> _Instructions for the task_:
Beginning at the line that holds "Task: Click the person" and continuing to the last line of the data below, transcribe every line word for word, without pictures.

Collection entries
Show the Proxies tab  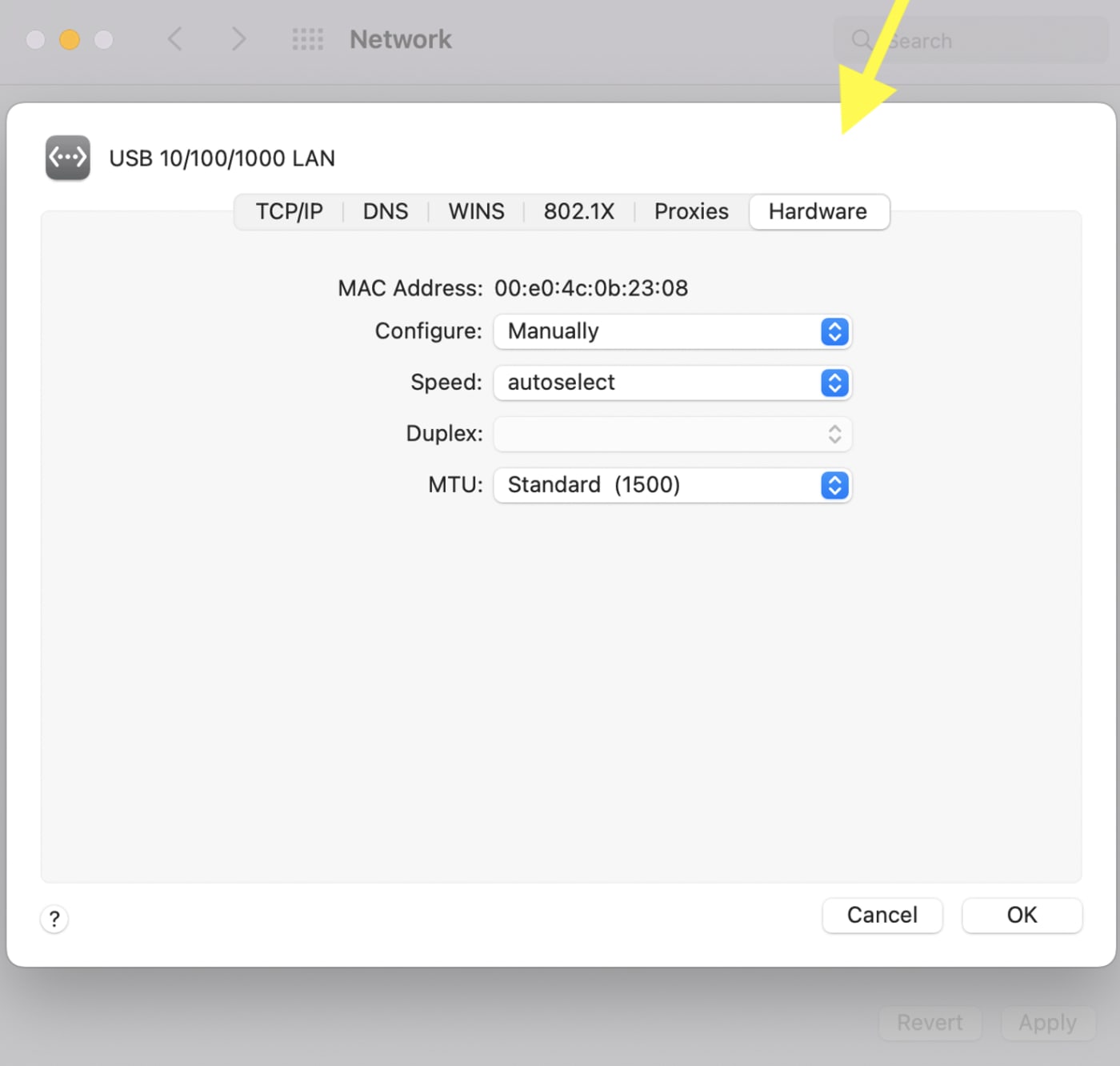tap(691, 211)
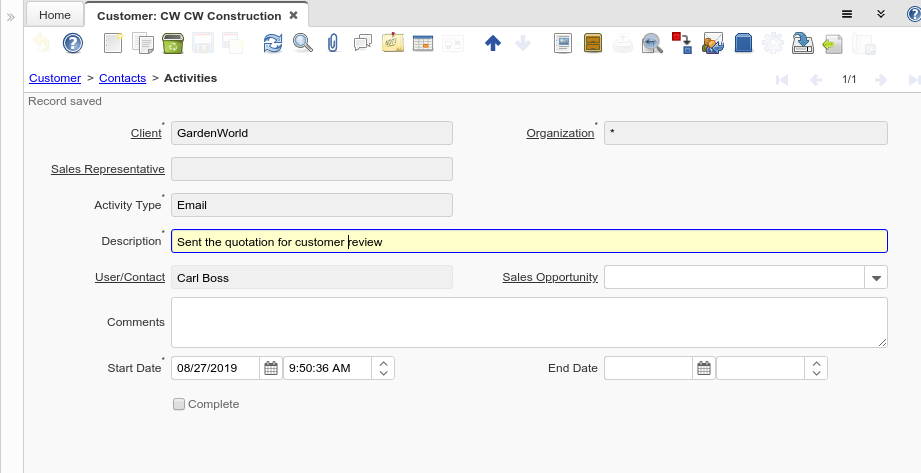Viewport: 921px width, 473px height.
Task: Click the Delete record trash icon
Action: tap(171, 43)
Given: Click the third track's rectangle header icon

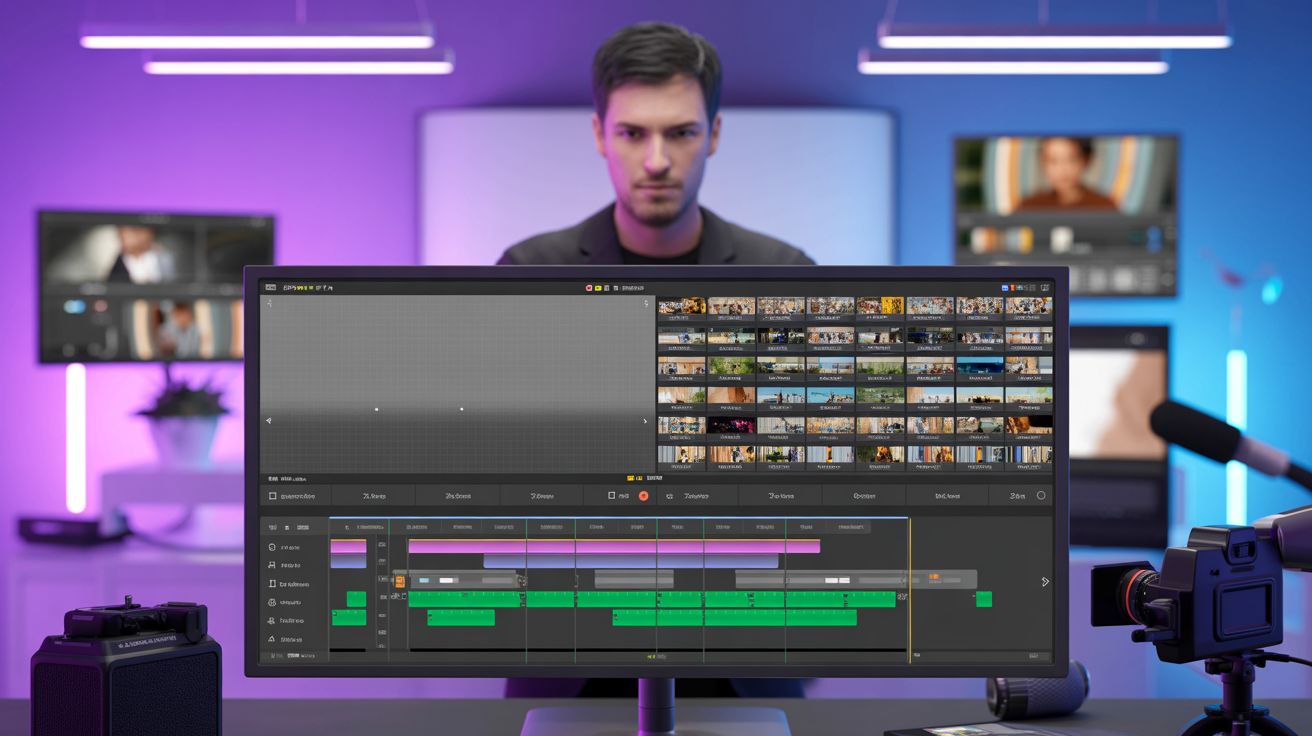Looking at the screenshot, I should click(272, 584).
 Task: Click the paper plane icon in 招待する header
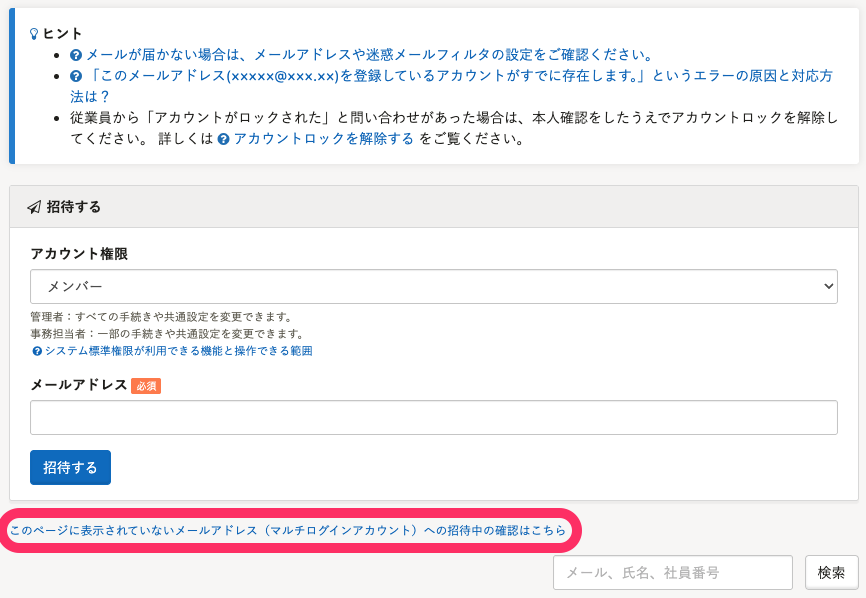pos(34,207)
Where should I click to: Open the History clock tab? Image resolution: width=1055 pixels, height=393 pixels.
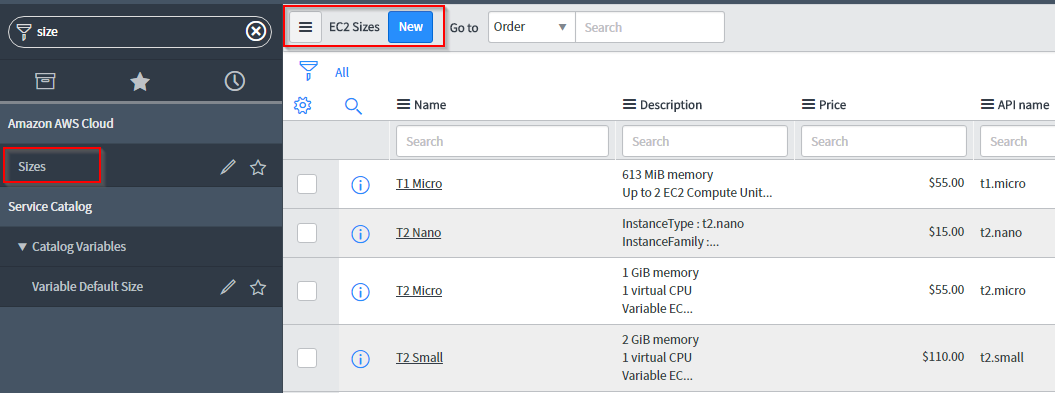click(x=234, y=81)
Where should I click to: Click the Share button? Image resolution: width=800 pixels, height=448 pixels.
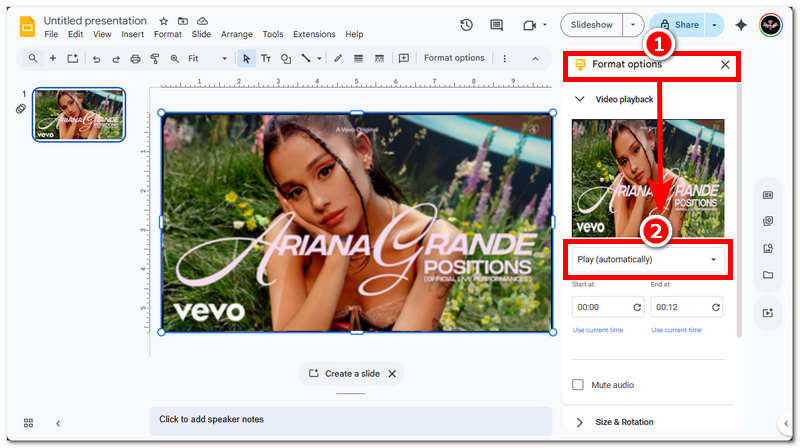(678, 25)
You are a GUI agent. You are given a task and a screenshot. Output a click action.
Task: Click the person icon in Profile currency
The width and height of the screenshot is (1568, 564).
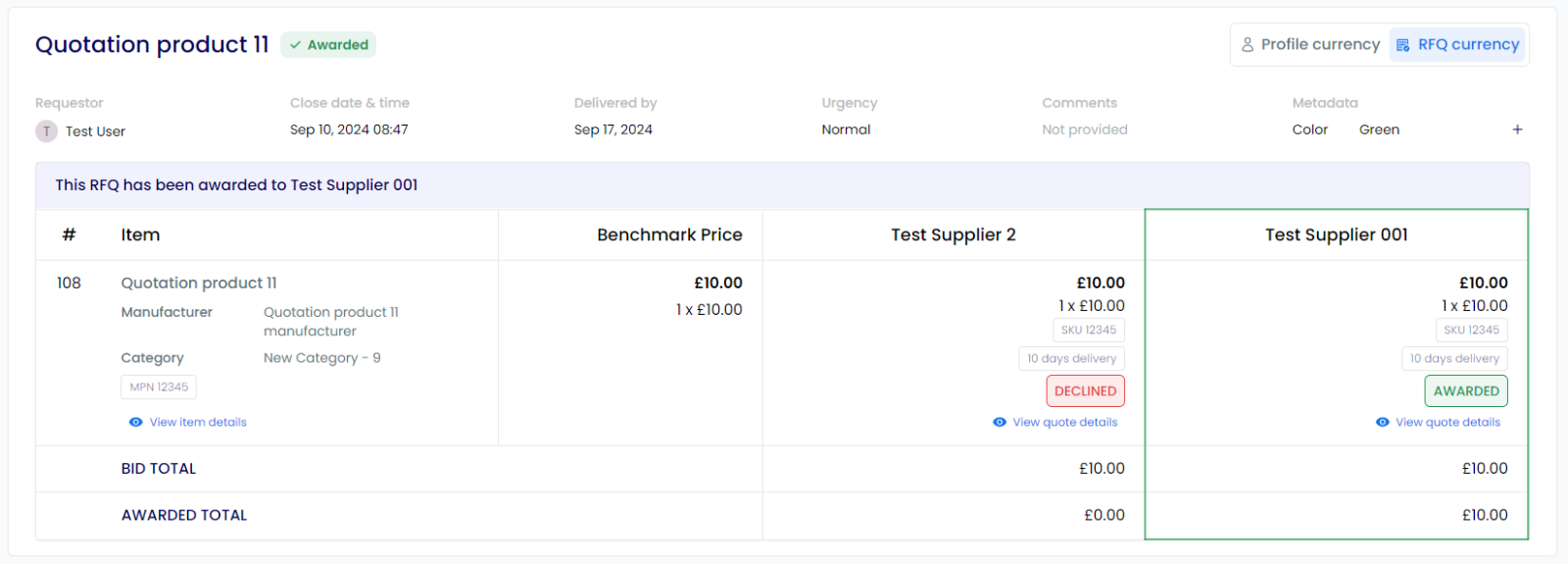coord(1248,45)
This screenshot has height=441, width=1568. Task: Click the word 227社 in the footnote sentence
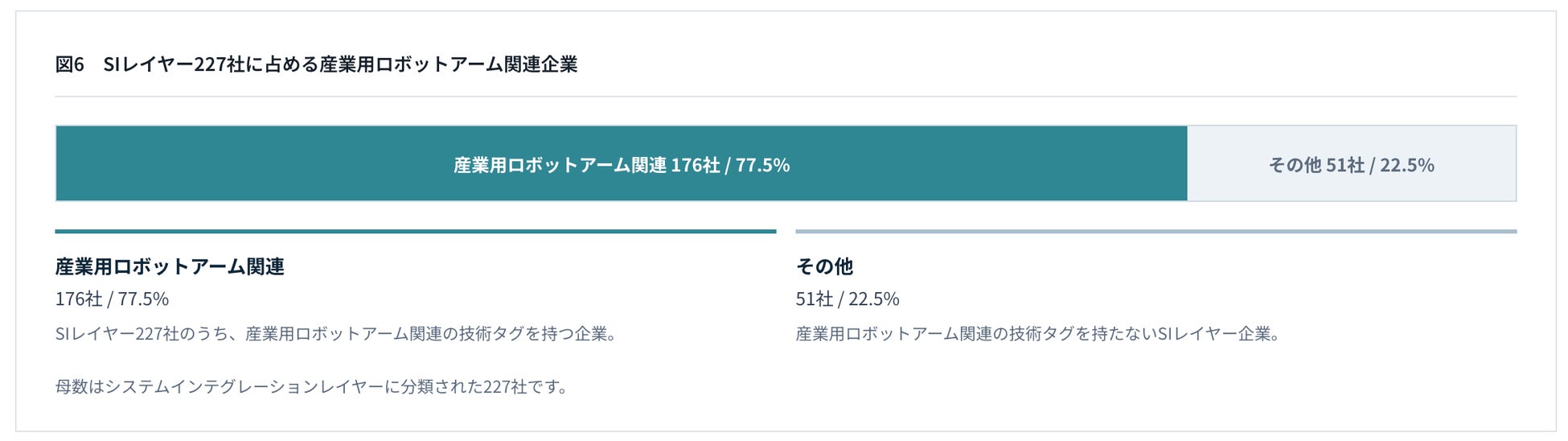[505, 386]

> _Your solution_:
Task: Click the person icon in Profile currency
The width and height of the screenshot is (1568, 564).
coord(1248,45)
This screenshot has height=441, width=1568. Task: Click the word 227社 in the footnote sentence
[505, 386]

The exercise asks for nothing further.